# start of TASK INPUTS

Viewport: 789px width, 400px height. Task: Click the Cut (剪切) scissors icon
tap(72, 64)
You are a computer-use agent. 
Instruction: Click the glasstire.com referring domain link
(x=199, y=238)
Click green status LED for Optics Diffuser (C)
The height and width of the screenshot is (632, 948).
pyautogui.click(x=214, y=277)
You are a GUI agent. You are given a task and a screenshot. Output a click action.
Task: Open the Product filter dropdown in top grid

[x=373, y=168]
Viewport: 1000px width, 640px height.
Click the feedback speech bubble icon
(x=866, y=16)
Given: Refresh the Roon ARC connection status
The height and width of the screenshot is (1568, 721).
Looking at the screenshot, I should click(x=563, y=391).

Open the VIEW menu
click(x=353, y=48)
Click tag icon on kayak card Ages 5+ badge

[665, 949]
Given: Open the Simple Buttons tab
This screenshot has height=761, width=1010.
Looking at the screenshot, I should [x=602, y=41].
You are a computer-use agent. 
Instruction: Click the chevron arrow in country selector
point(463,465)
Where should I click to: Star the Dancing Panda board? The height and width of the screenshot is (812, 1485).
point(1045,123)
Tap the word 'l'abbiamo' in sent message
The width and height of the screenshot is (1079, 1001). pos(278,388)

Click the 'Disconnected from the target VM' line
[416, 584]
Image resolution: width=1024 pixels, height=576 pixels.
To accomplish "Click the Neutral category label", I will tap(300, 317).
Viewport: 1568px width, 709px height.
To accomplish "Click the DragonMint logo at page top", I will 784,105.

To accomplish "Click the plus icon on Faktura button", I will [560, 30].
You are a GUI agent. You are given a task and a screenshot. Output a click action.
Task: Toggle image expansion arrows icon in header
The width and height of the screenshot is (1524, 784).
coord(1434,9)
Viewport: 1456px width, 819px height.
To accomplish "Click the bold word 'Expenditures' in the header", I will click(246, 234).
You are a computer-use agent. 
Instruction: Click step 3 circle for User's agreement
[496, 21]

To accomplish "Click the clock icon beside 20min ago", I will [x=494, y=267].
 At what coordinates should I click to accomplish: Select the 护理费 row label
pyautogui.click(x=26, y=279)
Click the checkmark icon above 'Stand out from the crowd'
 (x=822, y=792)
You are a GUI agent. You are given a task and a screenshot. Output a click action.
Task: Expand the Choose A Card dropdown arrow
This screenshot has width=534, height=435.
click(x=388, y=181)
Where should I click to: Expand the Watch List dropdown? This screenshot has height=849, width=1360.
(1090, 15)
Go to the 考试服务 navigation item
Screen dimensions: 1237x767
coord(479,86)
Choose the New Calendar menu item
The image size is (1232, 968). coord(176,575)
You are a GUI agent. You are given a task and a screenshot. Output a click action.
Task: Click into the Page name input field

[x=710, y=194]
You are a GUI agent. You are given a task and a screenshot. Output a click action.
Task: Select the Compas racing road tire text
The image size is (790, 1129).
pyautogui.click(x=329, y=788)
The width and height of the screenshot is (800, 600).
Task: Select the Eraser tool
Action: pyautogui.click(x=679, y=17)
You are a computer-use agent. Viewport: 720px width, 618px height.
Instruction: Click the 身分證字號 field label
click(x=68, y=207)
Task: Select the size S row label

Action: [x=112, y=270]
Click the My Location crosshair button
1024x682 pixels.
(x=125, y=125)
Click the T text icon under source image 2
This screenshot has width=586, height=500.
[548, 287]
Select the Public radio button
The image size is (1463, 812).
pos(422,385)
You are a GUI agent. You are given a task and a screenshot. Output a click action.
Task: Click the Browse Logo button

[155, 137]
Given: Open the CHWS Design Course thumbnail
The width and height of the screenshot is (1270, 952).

# end of TASK INPUTS

* _TO BE DONE_:
Copy all of the material above line for line, with no changes.

* _SOLVED EXERCISE_:
Viewport: 789px width, 400px height. Task: Click the Cut (剪切) scissors icon
tap(72, 64)
You are a computer-use agent. 
Instruction: Click the glasstire.com referring domain link
(x=199, y=238)
Click green status LED for Optics Diffuser (C)
The height and width of the screenshot is (632, 948).
pyautogui.click(x=214, y=277)
You are a GUI agent. You are given a task and a screenshot. Output a click action.
Task: Open the Product filter dropdown in top grid

[x=373, y=168]
Viewport: 1000px width, 640px height.
Click the feedback speech bubble icon
(x=866, y=16)
Given: Refresh the Roon ARC connection status
The height and width of the screenshot is (1568, 721).
Looking at the screenshot, I should click(x=563, y=391).

Open the VIEW menu
click(x=353, y=48)
Click tag icon on kayak card Ages 5+ badge

[665, 949]
Given: Open the Simple Buttons tab
This screenshot has height=761, width=1010.
Looking at the screenshot, I should [x=602, y=41].
You are a computer-use agent. 
Instruction: Click the chevron arrow in country selector
point(463,465)
Where should I click to: Star the Dancing Panda board? The height and width of the screenshot is (812, 1485).
point(1045,123)
Tap the word 'l'abbiamo' in sent message
The width and height of the screenshot is (1079, 1001). pos(278,388)

Click the 'Disconnected from the target VM' line
[416, 584]
Image resolution: width=1024 pixels, height=576 pixels.
To accomplish "Click the Neutral category label", I will tap(300, 317).
Viewport: 1568px width, 709px height.
To accomplish "Click the DragonMint logo at page top", I will 784,105.

To accomplish "Click the plus icon on Faktura button", I will [560, 30].
You are a GUI agent. You are given a task and a screenshot. Output a click action.
Task: Toggle image expansion arrows icon in header
The width and height of the screenshot is (1524, 784).
coord(1434,9)
Viewport: 1456px width, 819px height.
To accomplish "Click the bold word 'Expenditures' in the header", I will click(246, 234).
You are a computer-use agent. 
Instruction: Click step 3 circle for User's agreement
[496, 21]

To accomplish "Click the clock icon beside 20min ago", I will [x=494, y=267].
 At what coordinates should I click to accomplish: Select the 护理费 row label
pyautogui.click(x=26, y=279)
Click the checkmark icon above 'Stand out from the crowd'
 (x=822, y=792)
You are a GUI agent. You are given a task and a screenshot. Output a click action.
Task: Expand the Choose A Card dropdown arrow
This screenshot has width=534, height=435.
click(x=388, y=181)
Where should I click to: Expand the Watch List dropdown? This screenshot has height=849, width=1360.
(1090, 15)
Go to the 考试服务 navigation item
Screen dimensions: 1237x767
coord(479,86)
Choose the New Calendar menu item
The image size is (1232, 968). coord(176,575)
You are a GUI agent. You are given a task and a screenshot. Output a click action.
Task: Click into the Page name input field

[x=710, y=194]
You are a GUI agent. You are given a task and a screenshot. Output a click action.
Task: Select the Compas racing road tire text
The image size is (790, 1129).
pyautogui.click(x=329, y=788)
The width and height of the screenshot is (800, 600).
Task: Select the Eraser tool
Action: pyautogui.click(x=679, y=17)
You are a computer-use agent. Viewport: 720px width, 618px height.
Instruction: Click the 身分證字號 field label
click(x=68, y=207)
Task: Select the size S row label

Action: [x=112, y=270]
Click the My Location crosshair button
1024x682 pixels.
(x=125, y=125)
Click the T text icon under source image 2
This screenshot has width=586, height=500.
[548, 287]
Select the Public radio button
The image size is (1463, 812).
pos(422,385)
You are a GUI agent. You are given a task and a screenshot. Output a click action.
Task: Click the Browse Logo button

[155, 137]
Given: Open the CHWS Design Course thumbnail
The width and height of the screenshot is (1270, 952).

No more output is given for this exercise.